[Text section — start]
But are animal spirits a blessing to be nurtured or a curse to be reined in? Should governments seek to constrain them?

An economic bestiary The Economist (26/3/09)
Good Government and Animal Spirits Wall Street Journal (23/4/09)
Irrational Exuberance New York Times (17/4/09)
Animal Spirits: A Q&A With George Akerlof Freakonomics: New York Times blog (30/4/09)

Questions

  1. Describe what is meant by ‘animal spirits’ and their effects on human behaviour.
  2. Why may animal spirits make economies less stable?
  3. How may animal spirits help to explain exchange rate overshooting?
  4. Discuss whether governments should seek to constrain animal spirits and make people more ‘rational’? Also consider what methods governments could/should use to do this?

Every six months the OECD publishes its Economic Outlook. This gives annual (and some quarterly) macroeconomic data for each of the 30 OECD countries, for all 30 countries together and for the eurozone. There are 63 tables covering most of the major macroeconomic indicators, most going back 13 years with forecasts for the next two years. OECD Economic Outlook is normally published in June and December.

Similarly, every six months the European Commission’s Economic and Financial Affairs Directorate publishes its European Economy Statistical Annex. This gives annual data for 76 macroeconomic variables for each of the EU countries, plus the USA and Japan. Most of the tables go back to 1970 and forecast ahead for two years. There is also a separate publication, Economic Forecasts. The statistical appendix to this publication has 62 tables, again covering a range of macroeconomic data. The tables go back to 1992 and again forecast ahead for two years. There is a lot of useful commentary about the individual economies of the EU and other major economies, such as the USA, Japan, China and Russia. Both publications normally appear in May and November.

Another organisation to publish 6-monthly forecasts is the International Monetary Fund. The Statistical Appendix of the Word Economic Outlook (after clicking on this, go to link on right), normally published in April and October, gives macroeconomic data for most economies and regions of the world. Forecasts are made ahead for two years and for five years.
[Text section — finish]
[Records provided — start]
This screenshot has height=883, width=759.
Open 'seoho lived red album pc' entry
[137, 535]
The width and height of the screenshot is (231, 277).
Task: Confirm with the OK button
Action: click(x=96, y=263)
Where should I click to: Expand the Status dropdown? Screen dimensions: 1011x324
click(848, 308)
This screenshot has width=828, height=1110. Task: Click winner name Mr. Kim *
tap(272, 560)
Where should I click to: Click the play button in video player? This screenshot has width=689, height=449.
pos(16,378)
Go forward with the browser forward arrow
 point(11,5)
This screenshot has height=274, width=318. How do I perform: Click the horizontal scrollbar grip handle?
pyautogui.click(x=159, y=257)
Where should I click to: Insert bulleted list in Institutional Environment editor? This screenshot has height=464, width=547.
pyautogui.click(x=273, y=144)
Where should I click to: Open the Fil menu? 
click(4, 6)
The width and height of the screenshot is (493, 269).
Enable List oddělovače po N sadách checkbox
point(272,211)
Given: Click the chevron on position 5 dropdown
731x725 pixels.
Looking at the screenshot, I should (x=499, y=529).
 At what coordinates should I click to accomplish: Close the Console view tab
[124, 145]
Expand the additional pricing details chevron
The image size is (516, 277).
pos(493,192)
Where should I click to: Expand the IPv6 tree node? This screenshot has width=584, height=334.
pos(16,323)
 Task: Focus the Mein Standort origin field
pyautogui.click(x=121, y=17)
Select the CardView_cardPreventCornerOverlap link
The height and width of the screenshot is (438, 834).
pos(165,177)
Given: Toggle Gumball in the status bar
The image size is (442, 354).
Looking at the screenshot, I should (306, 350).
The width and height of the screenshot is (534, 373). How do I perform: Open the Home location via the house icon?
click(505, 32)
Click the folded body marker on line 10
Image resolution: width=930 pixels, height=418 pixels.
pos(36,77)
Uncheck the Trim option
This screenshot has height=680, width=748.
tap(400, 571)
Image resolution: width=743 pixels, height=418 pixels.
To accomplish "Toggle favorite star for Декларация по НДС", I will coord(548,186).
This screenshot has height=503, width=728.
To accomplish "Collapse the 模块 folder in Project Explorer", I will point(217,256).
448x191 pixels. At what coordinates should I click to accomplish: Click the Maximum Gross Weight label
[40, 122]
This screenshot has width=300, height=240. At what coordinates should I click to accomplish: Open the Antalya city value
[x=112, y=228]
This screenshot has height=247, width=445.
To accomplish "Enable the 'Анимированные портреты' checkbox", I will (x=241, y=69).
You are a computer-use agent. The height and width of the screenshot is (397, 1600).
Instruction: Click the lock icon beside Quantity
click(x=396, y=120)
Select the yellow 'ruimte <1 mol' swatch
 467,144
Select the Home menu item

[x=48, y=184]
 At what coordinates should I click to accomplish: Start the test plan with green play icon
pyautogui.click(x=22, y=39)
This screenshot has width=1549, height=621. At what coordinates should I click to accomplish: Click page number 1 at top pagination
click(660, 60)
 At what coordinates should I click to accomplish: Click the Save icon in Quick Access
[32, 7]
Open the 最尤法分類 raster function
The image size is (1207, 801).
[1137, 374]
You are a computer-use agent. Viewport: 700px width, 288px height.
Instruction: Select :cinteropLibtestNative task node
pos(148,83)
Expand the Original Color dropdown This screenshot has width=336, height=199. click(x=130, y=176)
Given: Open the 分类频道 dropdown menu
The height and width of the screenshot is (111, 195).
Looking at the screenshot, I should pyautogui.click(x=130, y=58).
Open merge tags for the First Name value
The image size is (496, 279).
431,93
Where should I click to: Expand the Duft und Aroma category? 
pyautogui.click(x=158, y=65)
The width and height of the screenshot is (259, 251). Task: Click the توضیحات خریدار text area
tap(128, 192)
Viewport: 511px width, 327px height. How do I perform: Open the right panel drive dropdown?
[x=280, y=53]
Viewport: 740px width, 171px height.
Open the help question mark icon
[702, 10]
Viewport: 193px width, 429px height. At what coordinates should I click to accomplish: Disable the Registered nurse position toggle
[Records provided — finish]
Task item A:
Explain what the economics text says the European Commission's separate publication, Economic Forecasts, offers in addition to its statistical appendix.
Task item B:
List the titles of all the articles that the economics text cites, along with the publication in which each appeared.
Task item C:
Reproduce the part of the economics text that begins with the words "Good Government and" and ends with "economies less stable?".

Task answer A:
Beyond the 62 tables in its statistical appendix, Economic Forecasts contains a lot of useful commentary about the individual economies of the EU. It also covers other major economies, such as the USA, Japan, China and Russia.

Task answer B:
- An economic bestiary: The Economist
- Good Government and Animal Spirits: Wall Street Journal
- Irrational Exuberance: New York Times
- Animal Spirits: A Q&A With George Akerlof: Freakonomics: New York Times blog

Task answer C:
Good Government and Animal Spirits Wall Street Journal (23/4/09)
Irrational Exuberance New York Times (17/4/09)
Animal Spirits: A Q&A With George Akerlof Freakonomics: New York Times blog (30/4/09)

Questions

  1. Describe what is meant by ‘animal spirits’ and their effects on human behaviour.
  2. Why may animal spirits make economies less stable?